[begin EXERCISE MATERIALS]

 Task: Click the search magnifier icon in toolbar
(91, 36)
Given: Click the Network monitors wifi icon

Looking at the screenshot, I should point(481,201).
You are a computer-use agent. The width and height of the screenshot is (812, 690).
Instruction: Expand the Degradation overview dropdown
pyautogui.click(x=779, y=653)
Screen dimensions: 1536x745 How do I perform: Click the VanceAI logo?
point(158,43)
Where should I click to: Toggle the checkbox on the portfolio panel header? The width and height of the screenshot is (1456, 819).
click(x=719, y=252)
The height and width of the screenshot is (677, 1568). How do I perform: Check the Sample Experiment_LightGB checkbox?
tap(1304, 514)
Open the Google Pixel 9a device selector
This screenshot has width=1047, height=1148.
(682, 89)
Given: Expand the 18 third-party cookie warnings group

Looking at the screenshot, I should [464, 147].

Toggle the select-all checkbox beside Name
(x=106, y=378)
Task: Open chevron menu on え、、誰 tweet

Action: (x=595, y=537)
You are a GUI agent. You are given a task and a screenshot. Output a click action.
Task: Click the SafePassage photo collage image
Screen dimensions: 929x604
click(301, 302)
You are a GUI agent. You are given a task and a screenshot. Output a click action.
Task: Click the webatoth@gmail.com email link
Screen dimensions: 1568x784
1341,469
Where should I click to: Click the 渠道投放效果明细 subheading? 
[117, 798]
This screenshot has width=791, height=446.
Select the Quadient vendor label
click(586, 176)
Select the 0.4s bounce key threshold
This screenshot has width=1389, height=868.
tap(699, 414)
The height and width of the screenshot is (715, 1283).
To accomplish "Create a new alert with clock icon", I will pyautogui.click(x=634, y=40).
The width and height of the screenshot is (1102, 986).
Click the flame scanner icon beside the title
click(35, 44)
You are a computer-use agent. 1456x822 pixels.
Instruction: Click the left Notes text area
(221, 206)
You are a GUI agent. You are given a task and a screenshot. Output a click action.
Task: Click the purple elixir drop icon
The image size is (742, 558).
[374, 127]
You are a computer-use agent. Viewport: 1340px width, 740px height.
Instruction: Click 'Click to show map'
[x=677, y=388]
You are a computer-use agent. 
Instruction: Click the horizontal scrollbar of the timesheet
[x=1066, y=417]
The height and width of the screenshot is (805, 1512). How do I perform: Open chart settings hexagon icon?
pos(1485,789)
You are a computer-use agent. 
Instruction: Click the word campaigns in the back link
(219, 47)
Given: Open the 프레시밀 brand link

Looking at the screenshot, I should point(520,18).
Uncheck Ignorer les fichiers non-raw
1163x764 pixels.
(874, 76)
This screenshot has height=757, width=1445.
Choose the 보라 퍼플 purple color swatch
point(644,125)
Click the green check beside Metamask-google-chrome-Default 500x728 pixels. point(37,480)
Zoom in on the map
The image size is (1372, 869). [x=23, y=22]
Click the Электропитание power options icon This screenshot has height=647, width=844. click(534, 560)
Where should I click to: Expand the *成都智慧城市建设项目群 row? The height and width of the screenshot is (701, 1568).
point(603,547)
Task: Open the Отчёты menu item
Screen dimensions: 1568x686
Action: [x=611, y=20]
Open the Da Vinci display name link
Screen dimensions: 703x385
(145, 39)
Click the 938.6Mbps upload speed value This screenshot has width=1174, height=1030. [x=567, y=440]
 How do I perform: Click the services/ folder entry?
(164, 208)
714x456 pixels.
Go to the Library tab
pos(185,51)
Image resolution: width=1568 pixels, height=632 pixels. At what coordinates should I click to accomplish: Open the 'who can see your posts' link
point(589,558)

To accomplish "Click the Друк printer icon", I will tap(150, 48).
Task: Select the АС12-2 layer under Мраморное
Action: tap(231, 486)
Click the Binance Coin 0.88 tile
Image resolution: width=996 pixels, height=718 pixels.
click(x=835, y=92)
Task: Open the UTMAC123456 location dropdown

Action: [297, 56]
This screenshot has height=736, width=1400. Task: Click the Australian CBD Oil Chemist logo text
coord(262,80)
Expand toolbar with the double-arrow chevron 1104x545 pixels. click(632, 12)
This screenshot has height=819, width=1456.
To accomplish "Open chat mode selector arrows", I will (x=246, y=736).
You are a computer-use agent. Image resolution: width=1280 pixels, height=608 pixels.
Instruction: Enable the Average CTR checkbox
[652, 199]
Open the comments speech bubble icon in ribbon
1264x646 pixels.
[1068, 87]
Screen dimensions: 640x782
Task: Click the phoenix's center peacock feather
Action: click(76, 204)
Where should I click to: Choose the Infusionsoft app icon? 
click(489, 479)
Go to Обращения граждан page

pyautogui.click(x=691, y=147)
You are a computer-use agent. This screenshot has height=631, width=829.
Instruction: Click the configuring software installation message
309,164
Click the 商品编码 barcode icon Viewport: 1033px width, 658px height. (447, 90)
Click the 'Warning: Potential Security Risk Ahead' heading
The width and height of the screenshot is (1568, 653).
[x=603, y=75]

[end EXERCISE MATERIALS]

• _THE EXERCISE_
Give the lines starting at the first line and ending at the line containing "click(x=719, y=252)" as a JSON list of strings, one string per line, leaving out blank lines.

• _EXERCISE SOLUTION_
[
  " Task: Click the search magnifier icon in toolbar",
  "(91, 36)",
  "Given: Click the Network monitors wifi icon",
  "Looking at the screenshot, I should point(481,201).",
  "You are a computer-use agent. The width and height of the screenshot is (812, 690).",
  "Instruction: Expand the Degradation overview dropdown",
  "pyautogui.click(x=779, y=653)",
  "Screen dimensions: 1536x745 How do I perform: Click the VanceAI logo?",
  "point(158,43)",
  "Where should I click to: Toggle the checkbox on the portfolio panel header? The width and height of the screenshot is (1456, 819).",
  "click(x=719, y=252)"
]